● Task description
Return the records below exactly as they are written.

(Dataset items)
+--
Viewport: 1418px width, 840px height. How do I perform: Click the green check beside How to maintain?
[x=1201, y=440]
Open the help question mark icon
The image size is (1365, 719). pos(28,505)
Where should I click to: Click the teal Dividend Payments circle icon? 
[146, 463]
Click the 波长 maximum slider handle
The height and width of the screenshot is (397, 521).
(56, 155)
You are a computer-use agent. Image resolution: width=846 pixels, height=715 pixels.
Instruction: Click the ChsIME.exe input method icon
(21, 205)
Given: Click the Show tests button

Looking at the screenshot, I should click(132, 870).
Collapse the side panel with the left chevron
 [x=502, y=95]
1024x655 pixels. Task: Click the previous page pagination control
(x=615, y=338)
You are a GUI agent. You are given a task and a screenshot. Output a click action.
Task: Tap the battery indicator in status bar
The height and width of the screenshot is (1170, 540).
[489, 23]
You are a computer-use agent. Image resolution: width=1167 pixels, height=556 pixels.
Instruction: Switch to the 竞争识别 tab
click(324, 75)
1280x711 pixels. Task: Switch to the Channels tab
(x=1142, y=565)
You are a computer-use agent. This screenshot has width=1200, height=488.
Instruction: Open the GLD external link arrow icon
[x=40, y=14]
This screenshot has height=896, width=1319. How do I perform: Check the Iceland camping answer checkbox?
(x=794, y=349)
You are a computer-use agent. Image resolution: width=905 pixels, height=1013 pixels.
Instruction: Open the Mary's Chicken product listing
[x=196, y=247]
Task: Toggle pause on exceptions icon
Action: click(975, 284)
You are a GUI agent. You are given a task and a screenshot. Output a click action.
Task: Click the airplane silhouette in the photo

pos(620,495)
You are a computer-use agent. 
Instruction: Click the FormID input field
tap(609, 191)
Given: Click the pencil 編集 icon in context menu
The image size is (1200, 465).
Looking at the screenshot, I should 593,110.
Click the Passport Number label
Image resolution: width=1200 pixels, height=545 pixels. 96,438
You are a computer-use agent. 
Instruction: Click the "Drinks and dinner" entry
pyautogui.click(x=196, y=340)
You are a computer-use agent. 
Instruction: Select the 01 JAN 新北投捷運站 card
+--
● Exercise response
Viewport: 1418px width, 840px height. How do I perform: Click the green check beside How to maintain?
[x=1201, y=440]
Open the help question mark icon
The image size is (1365, 719). pos(28,505)
Where should I click to: Click the teal Dividend Payments circle icon? 
[146, 463]
Click the 波长 maximum slider handle
The height and width of the screenshot is (397, 521).
(56, 155)
You are a computer-use agent. Image resolution: width=846 pixels, height=715 pixels.
Instruction: Click the ChsIME.exe input method icon
(21, 205)
Given: Click the Show tests button

Looking at the screenshot, I should click(132, 870).
Collapse the side panel with the left chevron
 [x=502, y=95]
1024x655 pixels. Task: Click the previous page pagination control
(x=615, y=338)
You are a GUI agent. You are given a task and a screenshot. Output a click action.
Task: Tap the battery indicator in status bar
The height and width of the screenshot is (1170, 540).
[489, 23]
You are a computer-use agent. Image resolution: width=1167 pixels, height=556 pixels.
Instruction: Switch to the 竞争识别 tab
click(324, 75)
1280x711 pixels. Task: Switch to the Channels tab
(x=1142, y=565)
You are a computer-use agent. This screenshot has width=1200, height=488.
Instruction: Open the GLD external link arrow icon
[x=40, y=14]
This screenshot has height=896, width=1319. How do I perform: Check the Iceland camping answer checkbox?
(x=794, y=349)
You are a computer-use agent. Image resolution: width=905 pixels, height=1013 pixels.
Instruction: Open the Mary's Chicken product listing
[x=196, y=247]
Task: Toggle pause on exceptions icon
Action: click(975, 284)
You are a GUI agent. You are given a task and a screenshot. Output a click action.
Task: Click the airplane silhouette in the photo

pos(620,495)
You are a computer-use agent. 
Instruction: Click the FormID input field
tap(609, 191)
Given: Click the pencil 編集 icon in context menu
The image size is (1200, 465).
Looking at the screenshot, I should 593,110.
Click the Passport Number label
Image resolution: width=1200 pixels, height=545 pixels. 96,438
You are a computer-use agent. 
Instruction: Click the "Drinks and dinner" entry
pyautogui.click(x=196, y=340)
You are a computer-use agent. 
Instruction: Select the 01 JAN 新北投捷運站 card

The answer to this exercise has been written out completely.